Sigmund Freud (early 20th Century) provided a topographical
view of the mind in terms of (a) the perceptual aspect of
the mind, called conscious mind, (b) autonomous functional
mind called 'subconscious mind' and (c) 'unconscious mind',
a storehouse of suppressed or oppressed thoughts and memories
from the conscious level that may still influence the conscious
The conscious mind constitutes the 'ego' which
plays the role of a deliberate agent in all our
actions and enjoyments. The unconscious mind
is involved in instinctive or impulsive desires
and reactions. Conscious, subconscious and unconscious
minds form a hierarchical architecture, wherein
actively repressed thoughts from the conscious
mind form the contents of the unconscious. These
can be tapped by psychoanalysts or under hypnotic
states or through what are known as 'Freudian
slips'. The most important constituent of the
mind is the 'ego', but according to Freudian
analysis, it constitutes only a peripheral conscious
state, in the waking state. The unconscious mind
plays a more dominant role in the dream state.

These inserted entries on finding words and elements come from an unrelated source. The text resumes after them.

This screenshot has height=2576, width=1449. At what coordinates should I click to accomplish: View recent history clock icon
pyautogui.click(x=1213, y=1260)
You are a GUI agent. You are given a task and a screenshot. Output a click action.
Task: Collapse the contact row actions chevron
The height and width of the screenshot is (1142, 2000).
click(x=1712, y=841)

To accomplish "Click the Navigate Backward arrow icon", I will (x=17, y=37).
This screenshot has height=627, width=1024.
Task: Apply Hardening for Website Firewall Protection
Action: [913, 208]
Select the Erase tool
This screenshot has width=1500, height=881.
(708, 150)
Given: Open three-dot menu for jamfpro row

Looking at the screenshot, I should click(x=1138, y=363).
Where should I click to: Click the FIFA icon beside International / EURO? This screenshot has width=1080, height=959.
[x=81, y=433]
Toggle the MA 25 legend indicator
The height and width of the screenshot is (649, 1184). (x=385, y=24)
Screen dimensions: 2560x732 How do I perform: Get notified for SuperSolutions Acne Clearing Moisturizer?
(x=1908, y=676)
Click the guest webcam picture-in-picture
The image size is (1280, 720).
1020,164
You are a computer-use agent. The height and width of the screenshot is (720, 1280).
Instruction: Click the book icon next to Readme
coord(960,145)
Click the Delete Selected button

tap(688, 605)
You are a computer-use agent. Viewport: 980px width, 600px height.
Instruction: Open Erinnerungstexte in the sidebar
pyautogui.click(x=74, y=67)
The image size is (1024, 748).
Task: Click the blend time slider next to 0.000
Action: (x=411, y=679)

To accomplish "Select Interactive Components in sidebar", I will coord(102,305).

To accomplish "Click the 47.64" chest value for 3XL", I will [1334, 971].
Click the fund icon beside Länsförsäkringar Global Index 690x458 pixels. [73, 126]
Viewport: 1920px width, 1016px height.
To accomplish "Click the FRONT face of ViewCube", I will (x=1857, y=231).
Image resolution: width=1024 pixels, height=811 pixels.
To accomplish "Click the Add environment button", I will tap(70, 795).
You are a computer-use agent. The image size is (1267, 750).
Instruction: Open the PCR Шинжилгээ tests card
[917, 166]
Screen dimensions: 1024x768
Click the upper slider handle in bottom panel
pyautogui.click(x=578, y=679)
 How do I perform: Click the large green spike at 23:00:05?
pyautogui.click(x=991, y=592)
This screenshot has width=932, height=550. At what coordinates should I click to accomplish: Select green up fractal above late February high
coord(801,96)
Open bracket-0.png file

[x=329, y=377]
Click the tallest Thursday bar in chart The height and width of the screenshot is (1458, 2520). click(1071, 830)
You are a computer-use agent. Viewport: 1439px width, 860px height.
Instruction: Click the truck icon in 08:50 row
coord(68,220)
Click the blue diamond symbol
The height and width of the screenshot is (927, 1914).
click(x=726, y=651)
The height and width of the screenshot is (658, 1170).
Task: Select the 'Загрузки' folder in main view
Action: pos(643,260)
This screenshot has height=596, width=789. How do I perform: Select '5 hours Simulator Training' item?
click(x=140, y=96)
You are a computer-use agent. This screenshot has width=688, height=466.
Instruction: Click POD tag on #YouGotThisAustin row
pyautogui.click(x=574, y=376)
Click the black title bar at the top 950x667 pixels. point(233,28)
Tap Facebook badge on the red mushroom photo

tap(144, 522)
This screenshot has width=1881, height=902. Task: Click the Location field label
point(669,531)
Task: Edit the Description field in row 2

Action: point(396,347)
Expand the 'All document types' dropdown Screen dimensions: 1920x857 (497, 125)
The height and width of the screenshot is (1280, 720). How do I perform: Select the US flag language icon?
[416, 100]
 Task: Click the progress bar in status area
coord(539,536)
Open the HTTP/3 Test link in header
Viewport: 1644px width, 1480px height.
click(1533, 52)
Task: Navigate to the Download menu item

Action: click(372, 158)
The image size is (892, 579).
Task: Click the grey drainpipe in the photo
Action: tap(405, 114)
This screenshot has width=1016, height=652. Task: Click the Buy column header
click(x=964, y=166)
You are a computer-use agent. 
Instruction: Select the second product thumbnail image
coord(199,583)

Freud recognized that prior thoughts, desires,
suppressive and oppressive thoughts in the past
can leave behind subtle impressions buried deep
in the mind, which he calls ‘unconscious’ (meaning
one is not keenly conscious) and they could find
expressions in the conscious mind when one is
not vigilant - which psychoanalysts call 'slips'.
In comparison to the Vedantic analysis of the
mind, as we shall see below, these classifications
sound very elementary, nevertheless are given
a prominence in western psychology, particularly
in relation to mental disorders.
Four components of the mind:
Vedanta provides a different classification for the mind, which
is the basis for the flow of thoughts. It is divided into
four components based on their functions: a) mind (manas),
b) intellect (buddhi), c) ego (ahankaara) and d) memory (chitta).
All four components together are generally referred to as
just 'the mind'.
Thus, there are
a) the four components of the mind;
b) five faculties of sense (that is the power of seeing, power
of smelling, etc - that give rise to knowledge);
c) five faculties of action (motor driving faculties related
to hands, legs, speech, two excretory organs - that produce
d) five physiological functions called prANa-s (power of breathing,
digestion, circulation, etc - that sustain life).
All together we have nineteen entities (4+5+5+5 =19) constituting
what is called the 'subtle body' (sUkShma sharIra). This is
in contrast to the gross physical or material body (sthUla
sharIra) consisting of skin, flesh, bones, fat, blood, etc.,
along with all the physical organs of the body, including the
brain. Thus, the subtle body is considered to have 19 gateways
through which it interacts with the gross body and through
the gross body with the external world. Thus mind is considered
as locus for all faculties for physiological functions.